++++ THE DATA

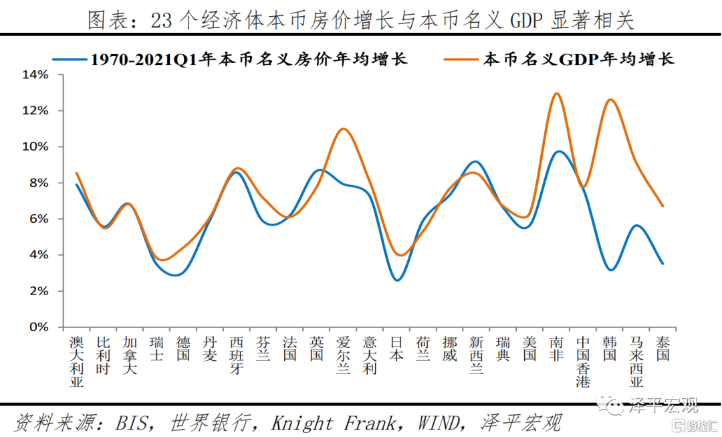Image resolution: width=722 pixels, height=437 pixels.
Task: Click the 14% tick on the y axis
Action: click(35, 74)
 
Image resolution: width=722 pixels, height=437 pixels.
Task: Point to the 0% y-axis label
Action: click(38, 327)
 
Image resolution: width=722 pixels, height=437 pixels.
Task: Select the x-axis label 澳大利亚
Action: click(76, 362)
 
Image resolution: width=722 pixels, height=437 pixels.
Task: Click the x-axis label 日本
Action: click(396, 349)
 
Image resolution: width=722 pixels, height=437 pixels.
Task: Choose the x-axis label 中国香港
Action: click(583, 362)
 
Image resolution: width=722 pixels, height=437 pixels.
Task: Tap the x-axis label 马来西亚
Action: click(636, 362)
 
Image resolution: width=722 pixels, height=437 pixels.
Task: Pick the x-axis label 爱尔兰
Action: click(343, 355)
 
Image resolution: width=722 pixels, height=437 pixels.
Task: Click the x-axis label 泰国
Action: click(663, 349)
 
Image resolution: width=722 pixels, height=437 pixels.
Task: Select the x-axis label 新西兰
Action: click(476, 355)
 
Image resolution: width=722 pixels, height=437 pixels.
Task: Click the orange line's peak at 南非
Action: click(556, 93)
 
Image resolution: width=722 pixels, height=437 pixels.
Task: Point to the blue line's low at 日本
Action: click(397, 280)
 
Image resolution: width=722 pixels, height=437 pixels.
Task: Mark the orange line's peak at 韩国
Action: click(610, 100)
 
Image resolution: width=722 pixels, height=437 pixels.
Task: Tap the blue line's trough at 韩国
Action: click(610, 270)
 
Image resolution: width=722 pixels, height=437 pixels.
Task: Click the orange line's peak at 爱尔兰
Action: click(343, 128)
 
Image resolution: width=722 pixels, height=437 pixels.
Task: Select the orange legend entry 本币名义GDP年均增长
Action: click(578, 59)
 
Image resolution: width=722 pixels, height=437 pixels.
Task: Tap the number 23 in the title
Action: click(161, 21)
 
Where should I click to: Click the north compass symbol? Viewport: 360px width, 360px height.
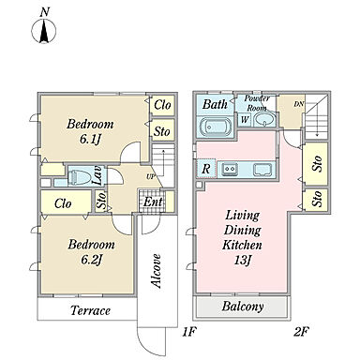(x=44, y=31)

++++++++

**DIRECTIONS**
Pull out every line of the material above that contains the word "orange", matching its case.

**RESULT**
Task: Click the orange line's peak at 南非
Task: Mark the orange line's peak at 韩国
Task: Click the orange line's peak at 爱尔兰
Task: Select the orange legend entry 本币名义GDP年均增长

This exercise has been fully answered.